VOZ! Embora muitas vezes pareça que não a temos, ela está lá. Às vezes baixinha, noutras, alta. Às vezes ouvida, noutras, abafada. Se não a usamos, perdemos de muitas formas: visibilidade, acolhimento, justiça. Não a Justiça como PODER, porque não acredito nela. Mas uma espécie de justiça humana é possível e viável quando a voz de uma é potencializada. Foi o que aconteceu com as jogadoras do time feminino de futebol do Santos. Apesar da proteção do presidente do clube, amigo e muito próximo do acusado de assédio, que não ouviu as denúncias e manteve o técnico no cargo.
Para quem não está por dentro do assunto: em setembro de 2023, Kleiton Lima foi acusado de assédio moral e sexual por jogadoras em cartas anônimas. À época, ele entregou sua função. Sete meses depois, o treinador retornou ao Santos, negando todas as acusações. O presidente do time paulista defendeu o treinador e invalidou as denúncias. Segundo a direção do time, que afirma ter investigado o caso, eles determinaram a “inverdade”dos fatos.
Disse o presidente do Santos: “Se eu tivesse uma mínima ou qualquer tipo de fato concreto e que pudesse ser provado que ocorreu algo grave, envolvendo qualquer pessoa, seja ela atleta ou funcionária, imediatamente tomaremos as medidas cabíveis. Até esse momento não temos nada”. Ele também disse que não aceitaria pressão. O técnico decidiu, então, renunciar.
As jogadoras não se calaram. A pressão cresceu. Os protestos ganharam força. As vozes não se calaram. E o técnico pediu demissão. Vitória? Não. Um passo à frente dado? Sim.
Quanto vale a palavra de uma mulher? Quanto vale a palavra da vítima de um abuso? De um assédio? Me pergunto sempre, porque a resposta não existe. Ou melhor, ela existe diz que não vale nada. 19 atletas denunciaram assédio moral e sexual. Mas as suas palavras não valeram nada para o dirigente santista.
Triste é saber que isso é comum e frequente. Essa é a regra. Não denuncie homens brancos, ricos e poderosos. Se você, mulher, ousar fazer isso, será desacreditada. Chamada de louca. De vingativa. Dirão que seus hormônios estavam em curto-circuito. E assim eles vão se protegendo, se perpetuando assediadores. Sim, porque quem assedia uma vez, assedia sempre. Ele sabe da impunidade. Ele sabe será protegido por seus pares. Até quando?
Até a justiça, através das suas diversas instâncias, começar a ser feita. Não há reparação financeira para os estragos de um assédio. Assim como não há reparação financeira para os casos em que a omissão do poder público vitimiza a mulher assediada e agredida quando busca justiça. Estupro na Espanha tem preço? Sim. E o assédio no Brasil? Bom, esse parece estar sempre em promoção, com grandes descontos e preço bem baixinho. Tão baixinho que sequer ganha espaço na imprensa.

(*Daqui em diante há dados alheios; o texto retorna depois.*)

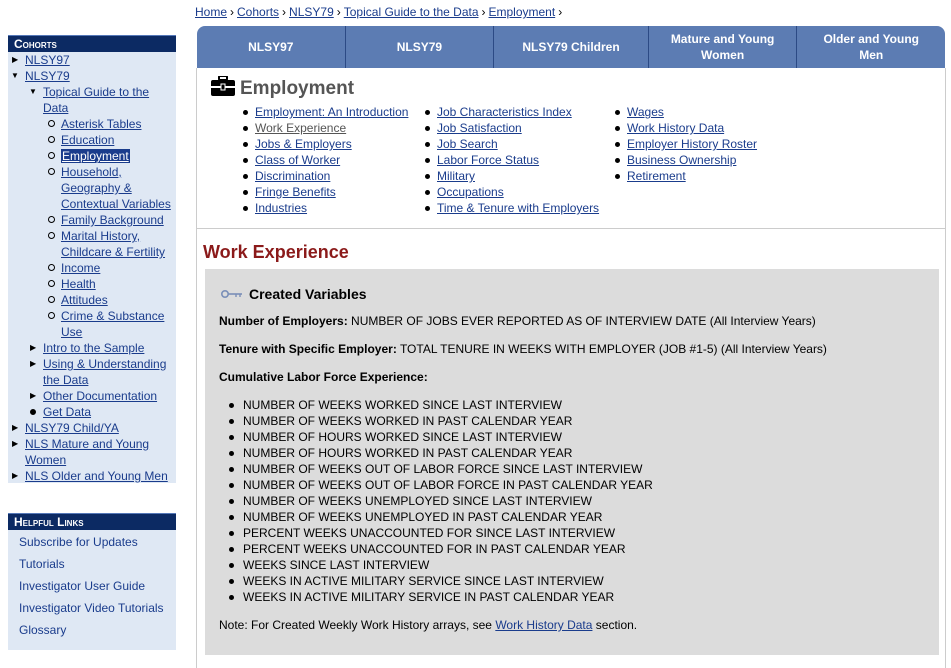  Describe the element at coordinates (511, 176) in the screenshot. I see `topic-link-military: Military` at that location.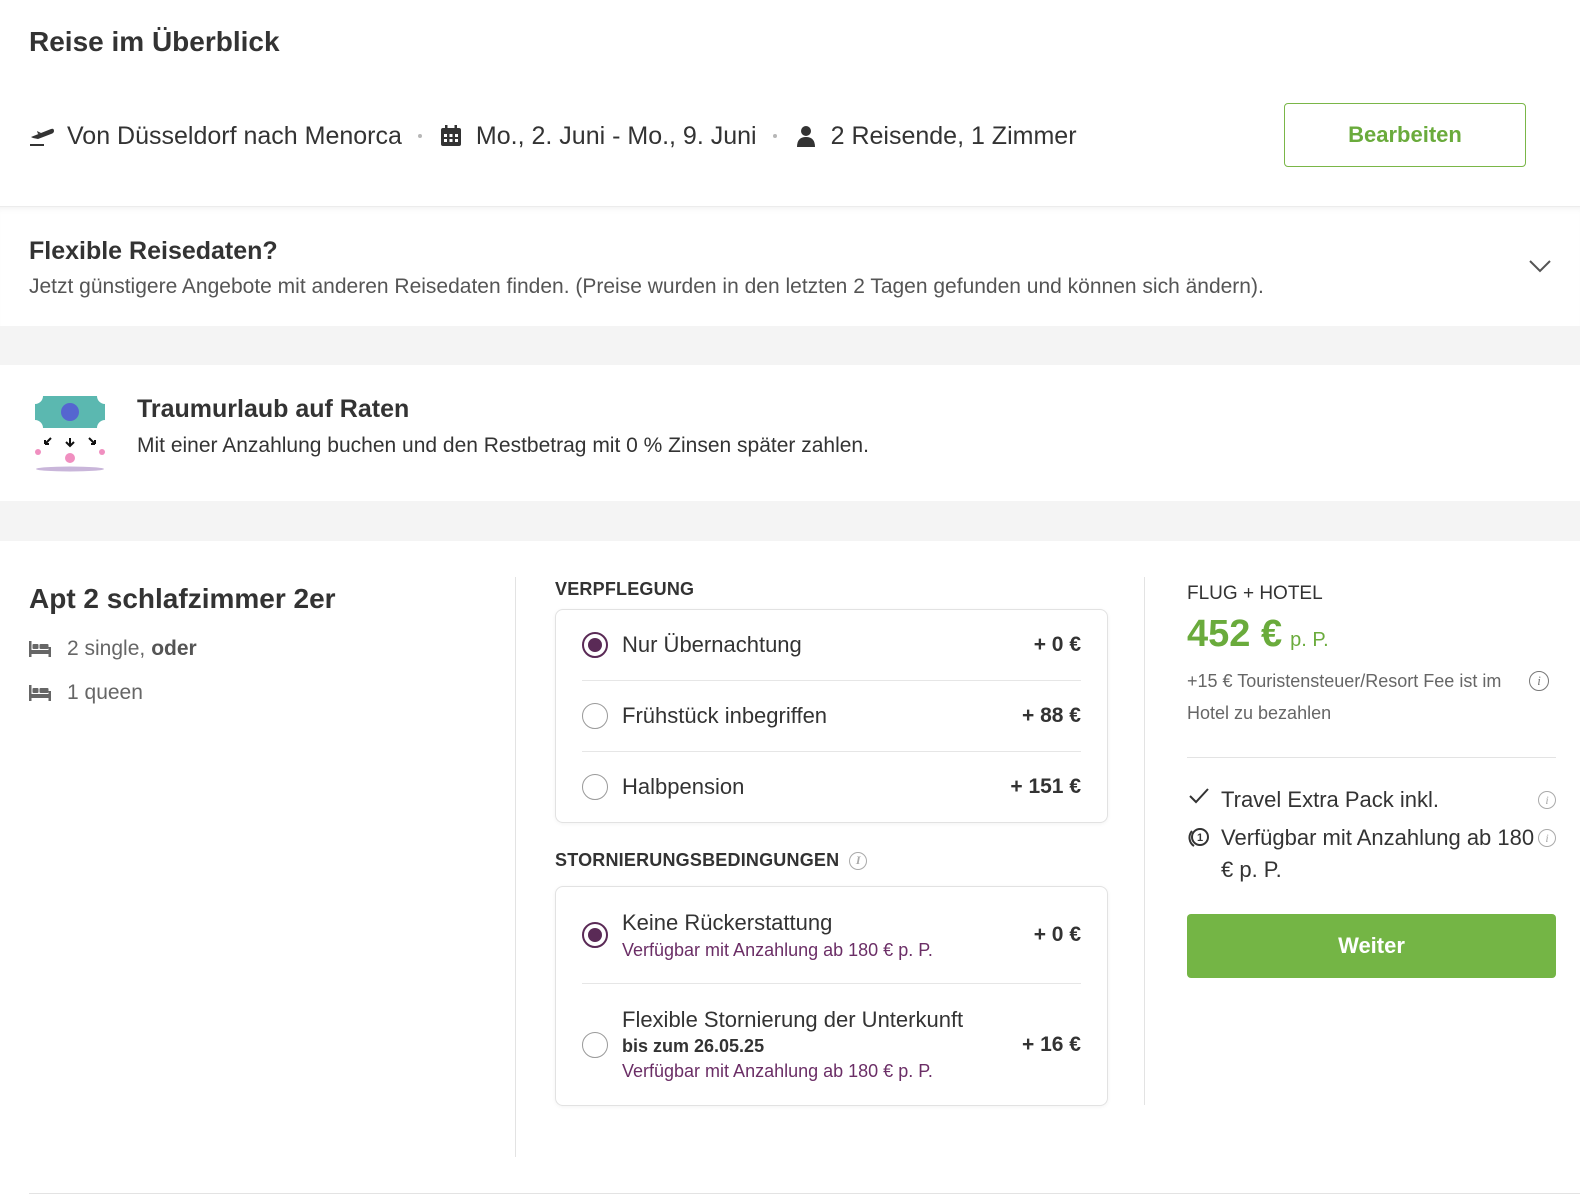 The width and height of the screenshot is (1580, 1204). What do you see at coordinates (1372, 946) in the screenshot?
I see `continue-button: Weiter` at bounding box center [1372, 946].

Até quando? Até todas as vozes serem ouvidas da mesma forma. Até os omissos e cúmplices dos assediadores acordarem. Se não entendem simplesmente porque é o certo, aprenderão por terem, em algum momento, uma vítima em sua família. Eu desejo que acordem antes. Não desejo a ninguém ser vítima de assédio, buscar amparo e acolhimento e ser vítima de novo: da justiça, dos pares e da sociedade.
LEMBRE-SE SEMPRE: Quando você relativiza uma denúncia ou um relato, você relativiza uma das poucas coisas que uma ainda mulher tem: sua voz.